Obviously, dealing with the inevitability of change is always a challenge.  We live in a world in which each of us is encouraged to seek “success” and to establish and maintain ourselves in life — to have a successful career, to have a successful relationship with a mate or life partner, and to achieve and maintain the highest possible standard of living.  Our institutions, our media, and our history all hold out the prospect of a seemingly bountiful and carefree life.  And, of course, the freedom to pursue these things allows many of us to aspire and to accomplish.  Yet none of this is without hazard.  We can easily become wedded to the idea that our accomplishments are simply what we are due and that we are entitled to maintain our “successful” status indefinitely.  Then, when we find life diminishing our capabilities or taking away our familiar opportunities, we feel resentful and often declare that “It’s not fair!”  And we are correct, it isn’t fair.  Nor is it supposed to be. 

An alternative to feeling entitled is that we can just as easily come to see ourselves as indispensable.  Especially when we view ourselves as providing a service for others, we can easily be seduced into thinking that our continuation in that role is so important that change is simply out of the question.  Nine years ago, when I learned that I needed what would later prove to be the first of two open-heart surgeries, my first reaction was almost dismissive.  After all, I had well over two dozen therapy appointments scheduled for that week.  What would all these people do without me?  There was no way I could take time out for surgery.  There simply had to be a mistake!  Naturally, there was no mistake, and I did have the surgery.  I learned later, to my chagrin, that all the people I was scheduled to see had somehow found a way to get help without me.  Life had just kept going. 

In a larger sense, we can all see our frame of reference changing.  At a constantly accelerating rate, we witness changes in attitudes, demographics, politics, technology, fashion, entertainment, and many other areas.  And each generation laments the passing of its traditions and customs.  For as these things pass, we each lose a portion of the sense of predictability we have about life and our place in it.  In some form, each of us gets almost daily reminders that life as we have known and understood it is slipping away.

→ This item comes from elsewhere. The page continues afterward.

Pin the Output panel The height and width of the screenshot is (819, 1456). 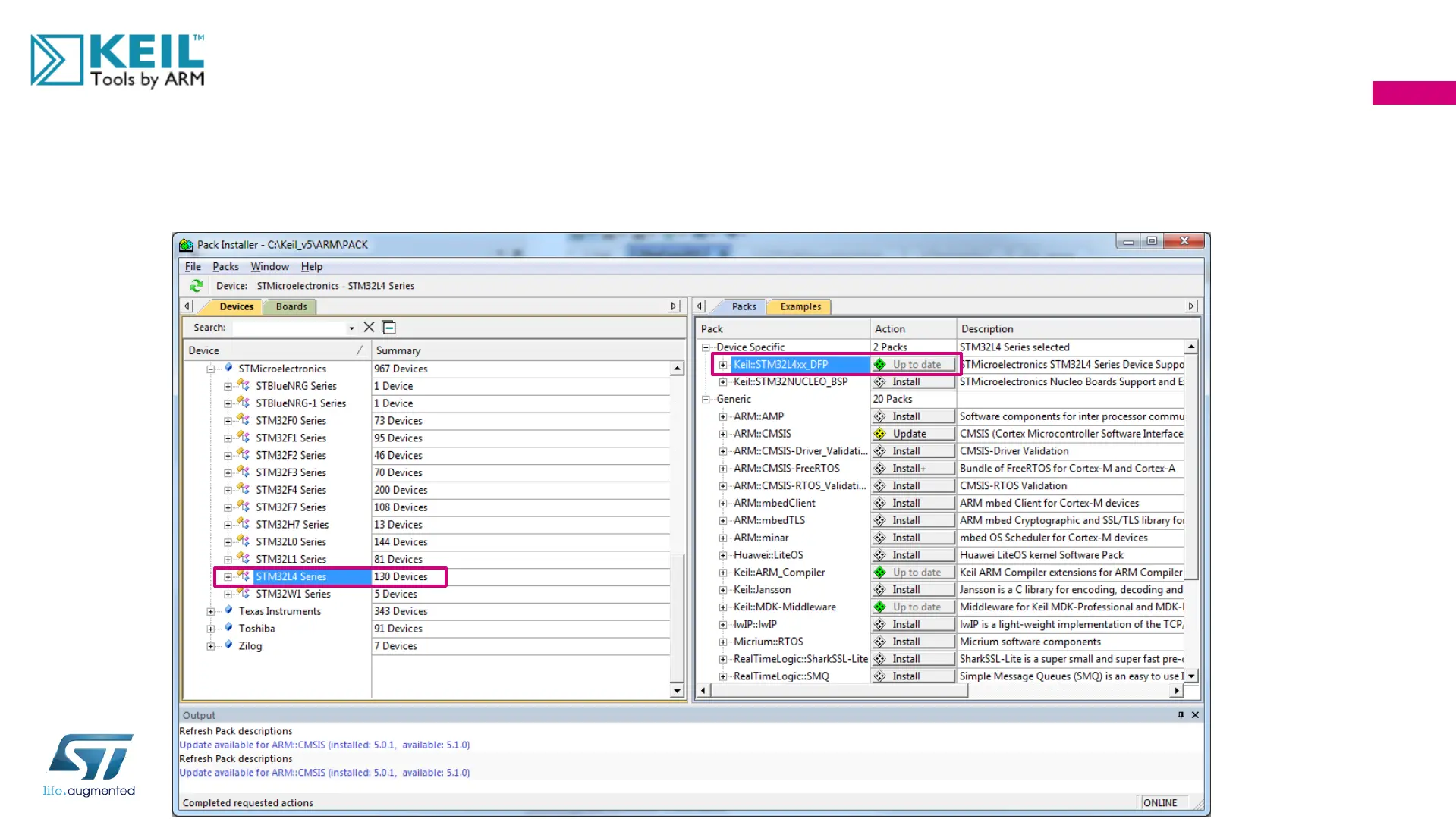point(1181,715)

In the 1960s renowned psychologist Carl Rogers noted that the more we resist our situation and what it represents to us, the more we become rooted in it.  Conversely, he observed that as soon as we accept who and where we are, we begin to move and to grow and to become more than what we were.  I think there is a useful parallel here.  We invite a great deal of self-imposed misery when we try to resist or prevent change, in essence trying to control the uncontrollable.  Instead of fighting against the flow of life’s river, if we can find ways to flow with it and generally let it carry us along, we can put our energies to more productive use.  We will be better positioned to see new opportunities that had not previously entered our thinking.  We will have fewer predispositions to hamper our perceptions and restrict our potential actions.  And, most of all, we will be much better able to continue learning — about life and about ourselves. 

For myself, I’m frequently guided by the old expression, “It’s easier to ride the horse in the direction that he’s going.”  So I try to remain mindful of the nature of change and look for opportunities in it.  Nevertheless, I still haven’t quite come to terms with hand-held technology, with “reality” entertainment, or with electronic “social networking.”  And I’m afraid it’s true, I may never be able to accept the Designated Hitter.